Zusätzlich will die EZB ein Programm zum Aufkauf von besicherten Anleihen (Covered Bonds) auflegen. Es soll ein Volumen von 60 Milliarden Euro haben. "Das ist die eigentliche Überraschung der EZB-Entscheidung", sagt Intelmann. Die Papiere können die Banken dann bei der EZB einreichen und sich mit frischem Geld versorgen. Das kommt den Unternehmen zugute und dürfte deren Refinanzierung weiter erleichtern", erwartet Norbert Braems vom Bankhaus Sal. Oppenheim. Details sollen erst in vier Wochen nach der Sitzung des Zentralbankrates genannt werden. "Die EZB spielt auf Zeit. Sie hofft, dass sich die Anzeichen für eine Erholung der Konjunktur weiter verbessern", sagt Intelmann. Zur Konjunktur hatte sich Trichet nur verhalten geäußert: "Die jüngsten Konjunkturdaten und Umfragen deuten eine Stabilisierung auf sehr niedrigem Niveau an, nachdem das erste Quartal deutlich schwächer als erwartet ausgefallen war."

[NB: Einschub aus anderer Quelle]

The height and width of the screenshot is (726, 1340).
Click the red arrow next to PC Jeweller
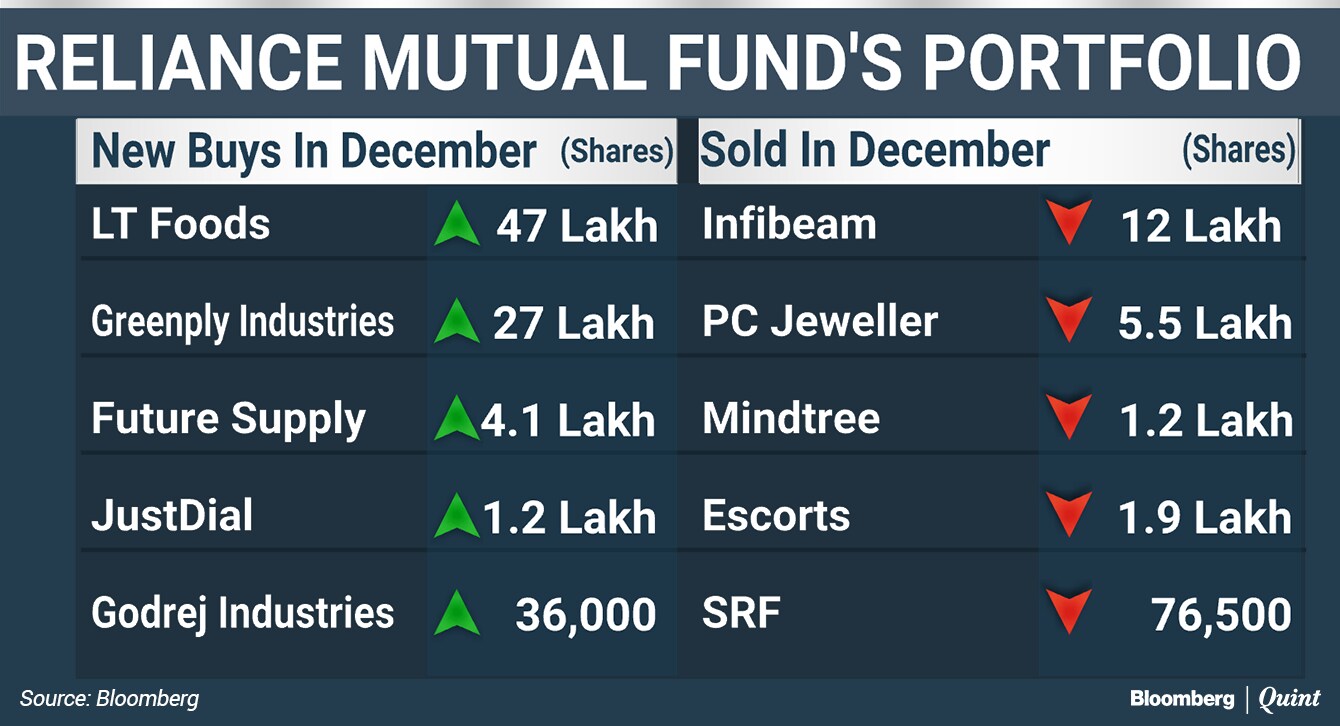pyautogui.click(x=1070, y=322)
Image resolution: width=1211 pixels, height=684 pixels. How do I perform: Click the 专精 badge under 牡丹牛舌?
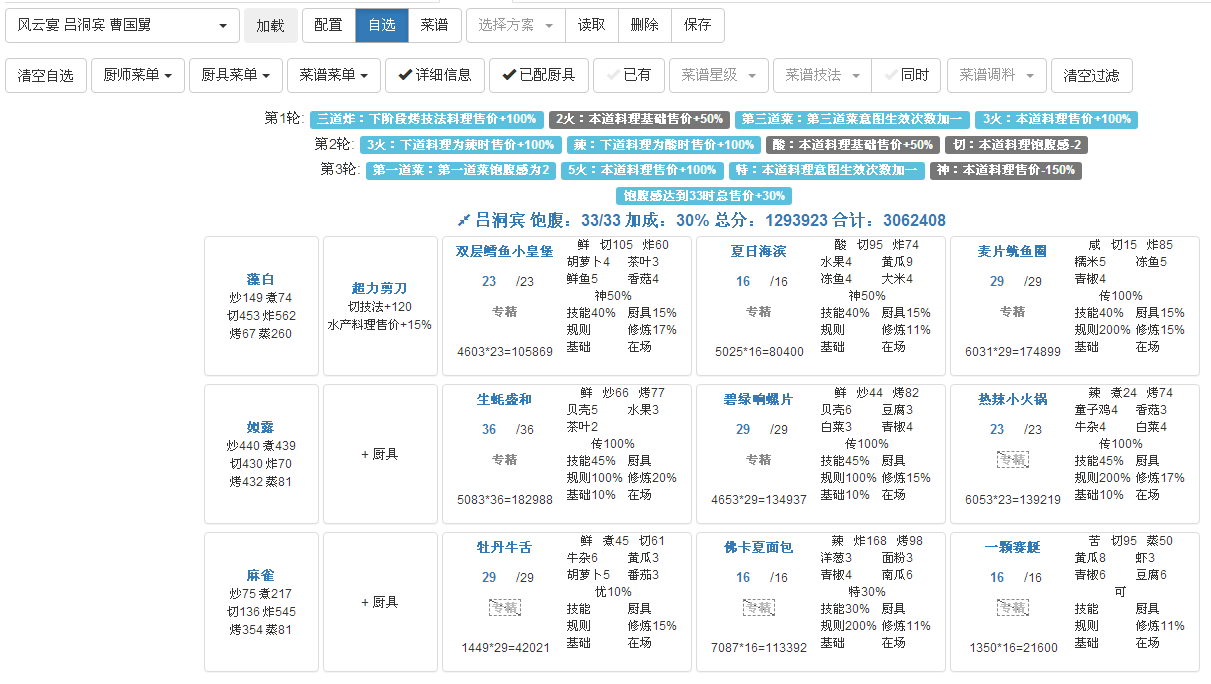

Anlageexperten rechnen mit einer weiteren Talfahrt der Zinsen für Privatkunden. Viele Banken haben die Zinssenkung bereits vorweggenommen. So reduzierte die Volkswagen Bank den Zinssatz auf dem Tagesgeldkonto um 0,4 Prozentpunkte auf 2,1 Prozent. Die ICICI-Bank reduzierte von drei auf 2,50 Prozent. Die Mercedes-Benz-Bank senkte die Zinsen für Tagesgeld von drei auf 2,40 Prozent. "Die Zinsen für Tagesgeld haben sich seit Oktober von damals durchschnittlich 3,6 Prozent fast halbiert", sagt Max Herbst von der FMH-Finanzberatung. In diesem Zeitraum gab es sieben Zinssenkungen der EZB. Noch drastischer verschlechterten sich die Anlegerkonditionen beim Festgeld. Bei dieser Anlageform sanken die Zinsen von durchschnittlich knapp fünf Prozent auf rund zwei Prozent. Herbst erwartet, "dass sich der Abwärtstrend beim Tages- und Festgeld in den nächsten Monaten fortsetzt".

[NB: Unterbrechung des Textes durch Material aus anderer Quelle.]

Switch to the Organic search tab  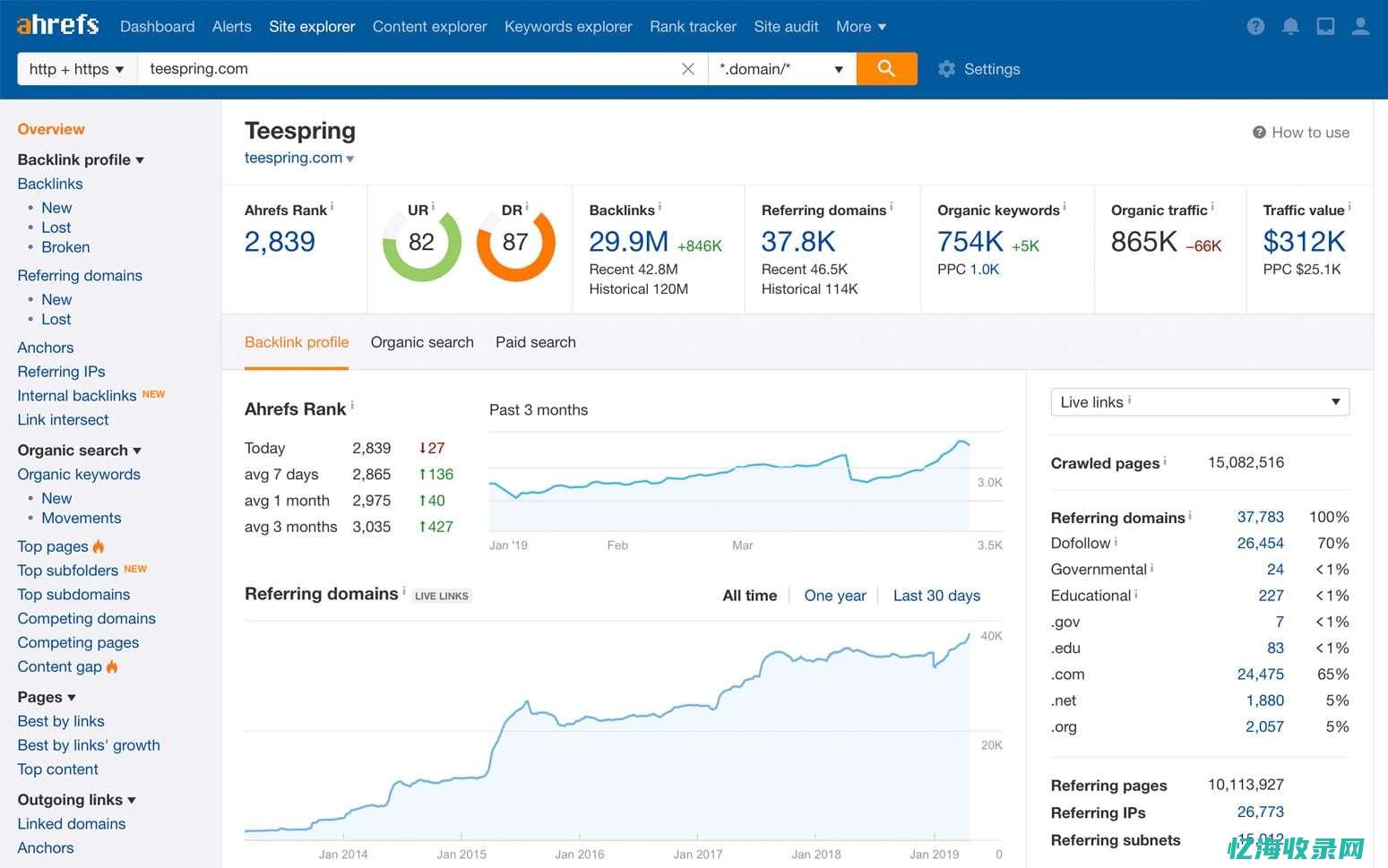coord(422,342)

Im Gegenzug blieben die Kreditzinsen hoch. Für den Dispositionskredit müssen bei vielen Banken noch zwölf Prozent und mehr bezahlt werden. "Die Entscheidungen der EZB zur Geldversorgung sind angemessen", sagt Hinze. "Aber was die Banken daraus machen, muss man abwarten." Der DGB-Chefvolkswirt Dirk Hirschel forderte deshalb: "Die Bundesregierung sollte die Banken, die Staatsgelder erhalten haben, dazu zwingen, den niedrigen Leitzins an Unternehmen und Verbraucher weiterzugeben."